Pytanie o to, co stanowi dobre wyjaśnienie, toczy się w filozofii od lat, ale przybrało na znaczeniu w kontekście systemów AI. Dla firm i instytucji chcących wdrażać modele sztucznej inteligencji, zdolność do tłumaczenia decyzji modelu staje się kluczowa — zarówno dla akceptacji użytkowników, jak i wymogów regulacyjnych.
Naukowcy zaproponowali definicję bazującą na wyjaśnieniach kontrafaktycznych, czyli pokazaniu, co mogłoby się zmienić, aby uzyskać inny wynik. Jednak poszli dalej — argumentują, że prawdziwie dobre wyjaśnienie musi także uwzględniać to, co rozmówca już wie i w co wierzy. Innymi słowy, to samo wyjaśnienie może być doskonałe dla jednej osoby, a zupełnie bezużyteczne dla drugiej, w zależności od ich wcześniejszej wiedzy.

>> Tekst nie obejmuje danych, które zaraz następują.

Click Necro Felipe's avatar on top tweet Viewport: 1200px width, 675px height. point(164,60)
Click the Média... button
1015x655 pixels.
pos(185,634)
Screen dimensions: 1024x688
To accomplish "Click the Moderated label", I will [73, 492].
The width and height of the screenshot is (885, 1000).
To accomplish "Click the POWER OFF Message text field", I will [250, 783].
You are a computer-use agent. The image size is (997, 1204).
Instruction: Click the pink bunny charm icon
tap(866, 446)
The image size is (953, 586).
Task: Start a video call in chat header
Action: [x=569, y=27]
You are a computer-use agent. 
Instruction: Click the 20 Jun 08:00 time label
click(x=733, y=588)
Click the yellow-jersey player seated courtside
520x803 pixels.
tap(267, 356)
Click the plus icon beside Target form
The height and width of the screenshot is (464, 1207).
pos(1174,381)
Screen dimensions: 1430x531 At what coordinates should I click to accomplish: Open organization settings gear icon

Problem pojawia się zwłaszcza z dużymi modelami językowymi. LLM-y działają w taki sposób, że przewidują kolejne słowa na podstawie miliardów wzorców w tekście treningowym. Wyjaśnienie, dlaczego model wybrał konkretne słowo lub fragmenty tekstu, jest niezwykle trudne — neuronowe sieć głębokie działają jak czarna skrzynka, a przyczynowe łańcuchy decyzji są fantazmatycznie złożone. To oznacza, że nawet gdy mamy dobrą teorię wyjaśnień, praktyczne zastosowanie jej do modeli takich jak ChatGPT czy Claude pozostaje otwartym wyzwaniem dla całej branży.